Investors put further pressure on Anglian Group's shares yesterday as the UK's largest double- glazing company announced a 16 per cent drop in annual profits to pounds 21.1m, and warned that the short-term trading outlook was bleak.
The shares, which have under-performed the stock market by 40 per cent since the company floated three years ago, dipped 4p to 160p on the news.
Anglian's attractiveness was further reduced by the board's decision to conserve cash by maintaining the dividend total at 10.3p per share.
The company has fallen victim to lower consumer expenditure on replacement windows, the backbone of its business. Manufacturing costs have also risen sharply, mainly due to the jump in prices for polymers, the prime chemicals used to make uPVC window frames.
The squeeze on profit margins has been hard. While profits fell during the year, sales values rose by more than 9 per cent to pounds 193.3m. Turnover in Anglian's core retail windows business edged up 2 per cent to pounds 146.9m.
"We're very cautious about the short-term outlook," said Ron Swift, chief executive. David Herman, finance director, added: "I don't think we've come out of it [recession] in many respects."

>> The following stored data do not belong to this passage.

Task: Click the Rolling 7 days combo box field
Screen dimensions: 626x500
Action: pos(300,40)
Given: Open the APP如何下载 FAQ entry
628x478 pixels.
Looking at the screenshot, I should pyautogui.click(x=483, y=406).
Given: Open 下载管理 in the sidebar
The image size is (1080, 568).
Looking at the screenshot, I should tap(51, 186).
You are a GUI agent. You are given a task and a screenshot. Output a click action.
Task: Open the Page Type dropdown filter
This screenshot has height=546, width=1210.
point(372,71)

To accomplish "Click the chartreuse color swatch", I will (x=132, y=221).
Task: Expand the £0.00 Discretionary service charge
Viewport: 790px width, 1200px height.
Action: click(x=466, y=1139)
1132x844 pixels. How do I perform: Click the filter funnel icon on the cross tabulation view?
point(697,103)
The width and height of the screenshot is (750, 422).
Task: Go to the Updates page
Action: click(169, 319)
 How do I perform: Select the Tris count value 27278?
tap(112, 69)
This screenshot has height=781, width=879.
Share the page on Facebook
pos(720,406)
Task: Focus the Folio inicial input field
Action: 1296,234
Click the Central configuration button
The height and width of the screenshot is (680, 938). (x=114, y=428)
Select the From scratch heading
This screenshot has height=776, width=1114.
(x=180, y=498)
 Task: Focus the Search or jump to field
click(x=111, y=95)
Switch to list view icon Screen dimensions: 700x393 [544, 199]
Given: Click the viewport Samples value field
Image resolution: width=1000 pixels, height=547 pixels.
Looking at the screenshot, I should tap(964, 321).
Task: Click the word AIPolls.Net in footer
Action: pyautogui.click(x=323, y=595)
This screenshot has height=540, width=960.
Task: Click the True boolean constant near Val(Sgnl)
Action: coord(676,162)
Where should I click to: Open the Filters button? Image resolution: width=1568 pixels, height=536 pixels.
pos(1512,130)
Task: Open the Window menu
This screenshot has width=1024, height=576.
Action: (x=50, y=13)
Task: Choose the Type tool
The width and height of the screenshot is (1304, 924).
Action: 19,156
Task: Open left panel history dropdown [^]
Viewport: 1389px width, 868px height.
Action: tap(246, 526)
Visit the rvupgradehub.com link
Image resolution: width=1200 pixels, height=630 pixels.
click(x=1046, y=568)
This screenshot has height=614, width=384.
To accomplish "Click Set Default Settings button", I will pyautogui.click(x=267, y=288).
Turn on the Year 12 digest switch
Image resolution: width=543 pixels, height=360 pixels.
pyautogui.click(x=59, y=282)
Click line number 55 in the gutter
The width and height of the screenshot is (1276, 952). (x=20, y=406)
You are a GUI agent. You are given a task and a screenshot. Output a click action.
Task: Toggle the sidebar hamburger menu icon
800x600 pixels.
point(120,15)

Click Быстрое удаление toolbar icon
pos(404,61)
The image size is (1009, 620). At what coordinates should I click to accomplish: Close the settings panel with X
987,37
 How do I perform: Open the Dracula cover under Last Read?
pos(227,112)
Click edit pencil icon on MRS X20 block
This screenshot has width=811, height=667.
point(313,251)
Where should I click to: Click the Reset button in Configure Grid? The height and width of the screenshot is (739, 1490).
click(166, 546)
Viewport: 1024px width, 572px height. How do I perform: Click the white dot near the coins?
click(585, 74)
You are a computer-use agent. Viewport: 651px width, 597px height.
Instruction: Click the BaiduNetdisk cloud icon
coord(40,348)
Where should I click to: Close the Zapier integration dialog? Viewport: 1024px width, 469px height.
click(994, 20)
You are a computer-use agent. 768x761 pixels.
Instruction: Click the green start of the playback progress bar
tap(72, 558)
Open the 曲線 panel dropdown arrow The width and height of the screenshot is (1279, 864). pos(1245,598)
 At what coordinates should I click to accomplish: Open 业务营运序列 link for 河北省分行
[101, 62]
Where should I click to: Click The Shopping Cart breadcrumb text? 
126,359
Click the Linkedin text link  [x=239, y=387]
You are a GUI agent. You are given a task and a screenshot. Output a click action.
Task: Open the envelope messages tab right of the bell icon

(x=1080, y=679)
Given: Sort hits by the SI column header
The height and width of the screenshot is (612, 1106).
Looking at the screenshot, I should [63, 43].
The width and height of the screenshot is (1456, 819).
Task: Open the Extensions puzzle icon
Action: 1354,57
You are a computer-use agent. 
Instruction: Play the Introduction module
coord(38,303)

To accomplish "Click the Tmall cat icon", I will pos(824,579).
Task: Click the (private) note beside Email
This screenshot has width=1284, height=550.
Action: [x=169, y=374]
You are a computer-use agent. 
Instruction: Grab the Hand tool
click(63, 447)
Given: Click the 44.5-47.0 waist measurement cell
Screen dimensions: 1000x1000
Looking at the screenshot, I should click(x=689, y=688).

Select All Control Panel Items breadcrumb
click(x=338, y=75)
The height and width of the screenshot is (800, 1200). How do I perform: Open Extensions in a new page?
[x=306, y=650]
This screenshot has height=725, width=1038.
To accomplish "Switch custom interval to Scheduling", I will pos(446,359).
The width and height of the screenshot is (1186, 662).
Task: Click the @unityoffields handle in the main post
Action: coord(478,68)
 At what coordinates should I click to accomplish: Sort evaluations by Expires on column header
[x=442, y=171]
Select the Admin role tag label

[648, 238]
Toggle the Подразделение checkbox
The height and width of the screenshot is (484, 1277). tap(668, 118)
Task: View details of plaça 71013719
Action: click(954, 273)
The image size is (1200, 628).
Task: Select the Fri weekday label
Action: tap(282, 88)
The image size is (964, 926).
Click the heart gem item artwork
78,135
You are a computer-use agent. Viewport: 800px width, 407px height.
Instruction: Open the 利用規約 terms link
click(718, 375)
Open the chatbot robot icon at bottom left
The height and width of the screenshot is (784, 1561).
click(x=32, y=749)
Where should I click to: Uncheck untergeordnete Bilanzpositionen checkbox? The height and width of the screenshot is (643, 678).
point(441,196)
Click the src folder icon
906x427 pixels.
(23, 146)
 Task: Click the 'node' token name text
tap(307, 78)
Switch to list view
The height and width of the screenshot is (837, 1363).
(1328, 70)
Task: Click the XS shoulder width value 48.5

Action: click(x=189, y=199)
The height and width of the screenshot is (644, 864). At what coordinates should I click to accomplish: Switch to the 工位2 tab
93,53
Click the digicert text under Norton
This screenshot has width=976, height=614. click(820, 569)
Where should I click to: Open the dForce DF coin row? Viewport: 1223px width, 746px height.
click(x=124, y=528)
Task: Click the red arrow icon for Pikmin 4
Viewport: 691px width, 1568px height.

Market conditions remain tough. Consumers no longer borrow to the hilt to install double glazing, and bargain-hunting is putting pressure on prices. The value of the average order per household remains static at pounds 2,250, and the number of orders since January is slightly down on last year.
Anglian has been unable to compensate for rising raw material costs. Mr Swift said the company had only been able to achieve half of a budgeted 4 per cent increase in retail prices, and more discounts may be needed.